__EXERCISE REQUIREMENTS__
From the listing below, reproduce word for word the part that opens with the line containing "You are a computer-use" and closes with the line containing "Instruction: Click the"; reproduce nothing else.

══ PROVIDED INFORMATION

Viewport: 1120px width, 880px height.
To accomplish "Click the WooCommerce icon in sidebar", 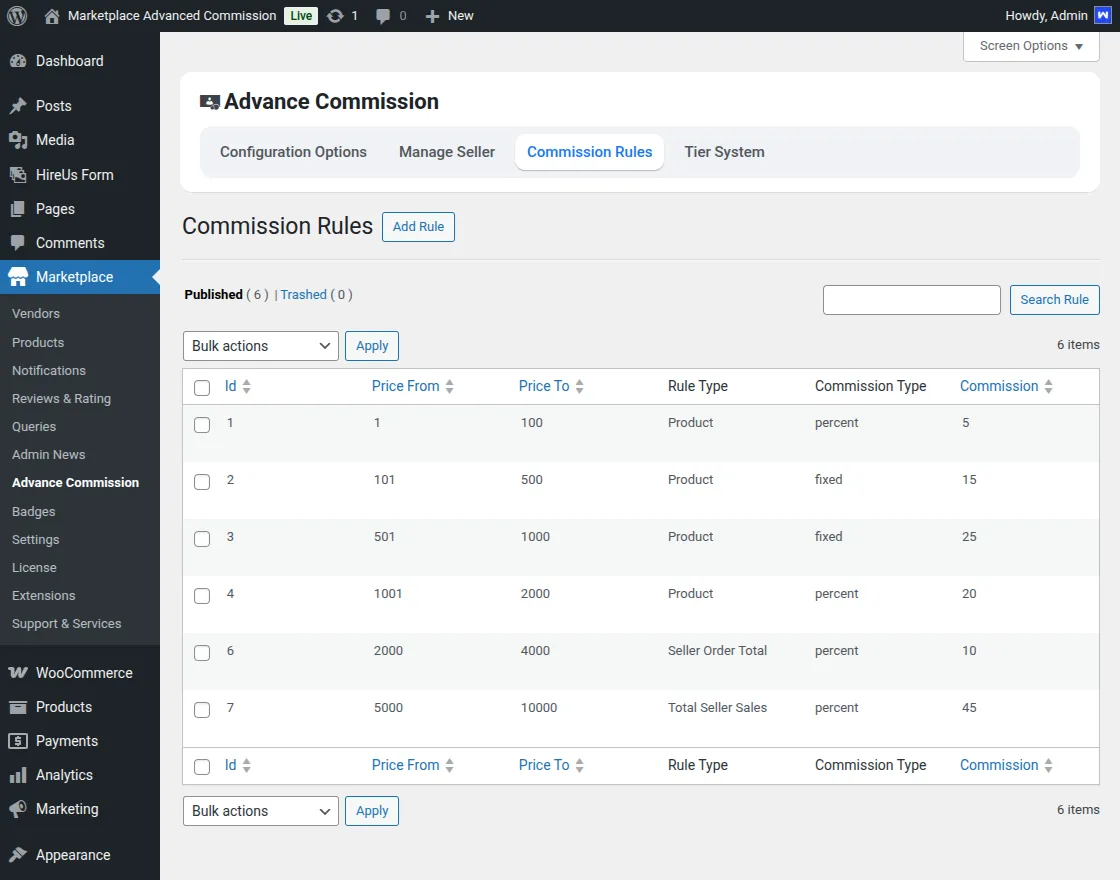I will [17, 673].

════
══ PROVIDED INFORMATION

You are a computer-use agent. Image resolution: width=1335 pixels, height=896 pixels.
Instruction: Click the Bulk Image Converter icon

════
══ PROVIDED INFORMATION

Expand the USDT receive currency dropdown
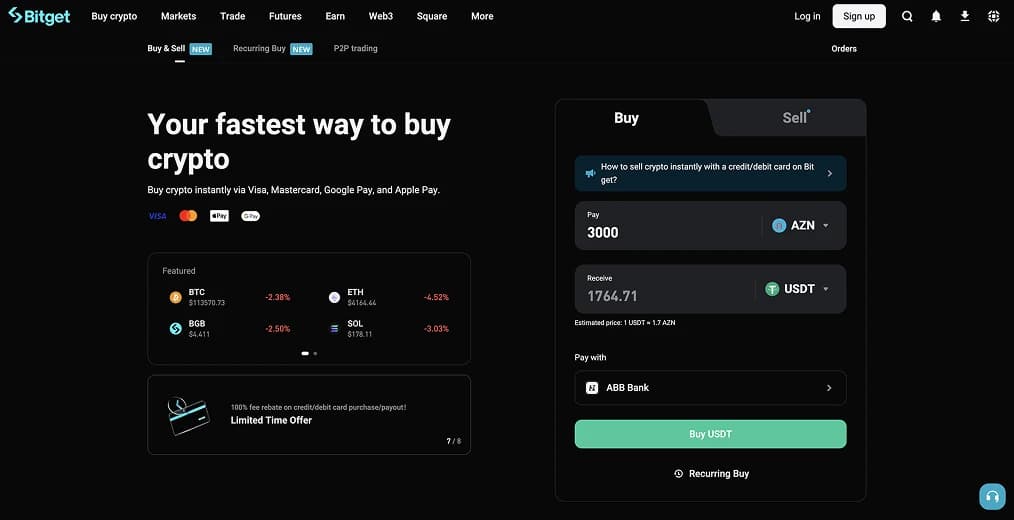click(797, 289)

════

__PROBLEM SOLUTION__
You are a computer-use agent. Image resolution: width=1335 pixels, height=896 pixels.
Instruction: Click the Bulk Image Converter icon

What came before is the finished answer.